Problem description.
The expected output is the data itself, duplicated in full.

== == ==

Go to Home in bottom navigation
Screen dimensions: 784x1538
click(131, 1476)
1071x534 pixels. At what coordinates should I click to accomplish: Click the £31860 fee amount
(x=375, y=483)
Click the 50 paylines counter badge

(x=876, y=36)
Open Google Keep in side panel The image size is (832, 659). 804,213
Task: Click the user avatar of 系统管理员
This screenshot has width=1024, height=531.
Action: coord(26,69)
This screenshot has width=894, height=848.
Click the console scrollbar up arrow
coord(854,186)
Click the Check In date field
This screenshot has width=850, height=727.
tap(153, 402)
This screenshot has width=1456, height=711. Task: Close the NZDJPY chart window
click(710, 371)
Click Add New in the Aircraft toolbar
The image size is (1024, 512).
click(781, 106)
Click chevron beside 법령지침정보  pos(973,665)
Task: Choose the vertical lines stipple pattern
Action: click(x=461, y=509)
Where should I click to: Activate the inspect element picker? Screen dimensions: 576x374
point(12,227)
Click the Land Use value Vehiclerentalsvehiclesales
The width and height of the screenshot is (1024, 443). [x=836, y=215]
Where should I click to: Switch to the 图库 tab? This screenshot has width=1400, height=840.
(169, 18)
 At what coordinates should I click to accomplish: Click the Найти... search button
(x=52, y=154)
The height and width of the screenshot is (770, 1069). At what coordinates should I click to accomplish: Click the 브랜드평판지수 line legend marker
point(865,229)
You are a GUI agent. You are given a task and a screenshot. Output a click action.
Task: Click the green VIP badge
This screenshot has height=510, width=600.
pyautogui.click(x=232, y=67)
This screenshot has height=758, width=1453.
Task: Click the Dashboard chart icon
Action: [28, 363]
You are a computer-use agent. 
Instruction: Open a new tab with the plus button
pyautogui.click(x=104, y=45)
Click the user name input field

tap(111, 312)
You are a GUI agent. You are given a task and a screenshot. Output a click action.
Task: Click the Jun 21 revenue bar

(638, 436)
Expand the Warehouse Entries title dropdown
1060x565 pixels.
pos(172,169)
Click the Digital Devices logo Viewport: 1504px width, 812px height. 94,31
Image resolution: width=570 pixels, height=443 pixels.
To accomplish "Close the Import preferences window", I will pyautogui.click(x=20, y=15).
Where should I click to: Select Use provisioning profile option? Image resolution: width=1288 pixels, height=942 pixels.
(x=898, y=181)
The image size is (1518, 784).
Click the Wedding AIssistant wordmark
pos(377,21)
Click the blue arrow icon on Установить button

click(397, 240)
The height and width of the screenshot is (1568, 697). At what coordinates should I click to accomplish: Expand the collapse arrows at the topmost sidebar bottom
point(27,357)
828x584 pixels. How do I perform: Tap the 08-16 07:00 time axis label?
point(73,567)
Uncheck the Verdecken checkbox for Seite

== == ==

Written solution.
Go to Home in bottom navigation
Screen dimensions: 784x1538
click(131, 1476)
1071x534 pixels. At what coordinates should I click to accomplish: Click the £31860 fee amount
(x=375, y=483)
Click the 50 paylines counter badge

(x=876, y=36)
Open Google Keep in side panel The image size is (832, 659). 804,213
Task: Click the user avatar of 系统管理员
This screenshot has width=1024, height=531.
Action: coord(26,69)
This screenshot has width=894, height=848.
Click the console scrollbar up arrow
coord(854,186)
Click the Check In date field
This screenshot has width=850, height=727.
tap(153, 402)
This screenshot has width=1456, height=711. Task: Close the NZDJPY chart window
click(710, 371)
Click Add New in the Aircraft toolbar
The image size is (1024, 512).
click(781, 106)
Click chevron beside 법령지침정보  pos(973,665)
Task: Choose the vertical lines stipple pattern
Action: click(x=461, y=509)
Where should I click to: Activate the inspect element picker? Screen dimensions: 576x374
point(12,227)
Click the Land Use value Vehiclerentalsvehiclesales
The width and height of the screenshot is (1024, 443). [x=836, y=215]
Where should I click to: Switch to the 图库 tab? This screenshot has width=1400, height=840.
(169, 18)
 At what coordinates should I click to accomplish: Click the Найти... search button
(x=52, y=154)
The height and width of the screenshot is (770, 1069). At what coordinates should I click to accomplish: Click the 브랜드평판지수 line legend marker
point(865,229)
You are a GUI agent. You are given a task and a screenshot. Output a click action.
Task: Click the green VIP badge
This screenshot has height=510, width=600.
pyautogui.click(x=232, y=67)
This screenshot has height=758, width=1453.
Task: Click the Dashboard chart icon
Action: [28, 363]
You are a computer-use agent. 
Instruction: Open a new tab with the plus button
pyautogui.click(x=104, y=45)
Click the user name input field

tap(111, 312)
You are a GUI agent. You are given a task and a screenshot. Output a click action.
Task: Click the Jun 21 revenue bar

(638, 436)
Expand the Warehouse Entries title dropdown
1060x565 pixels.
pos(172,169)
Click the Digital Devices logo Viewport: 1504px width, 812px height. 94,31
Image resolution: width=570 pixels, height=443 pixels.
To accomplish "Close the Import preferences window", I will pyautogui.click(x=20, y=15).
Where should I click to: Select Use provisioning profile option? Image resolution: width=1288 pixels, height=942 pixels.
(x=898, y=181)
The image size is (1518, 784).
Click the Wedding AIssistant wordmark
pos(377,21)
Click the blue arrow icon on Установить button

click(397, 240)
The height and width of the screenshot is (1568, 697). At what coordinates should I click to accomplish: Expand the collapse arrows at the topmost sidebar bottom
point(27,357)
828x584 pixels. How do I perform: Tap the 08-16 07:00 time axis label?
point(73,567)
Uncheck the Verdecken checkbox for Seite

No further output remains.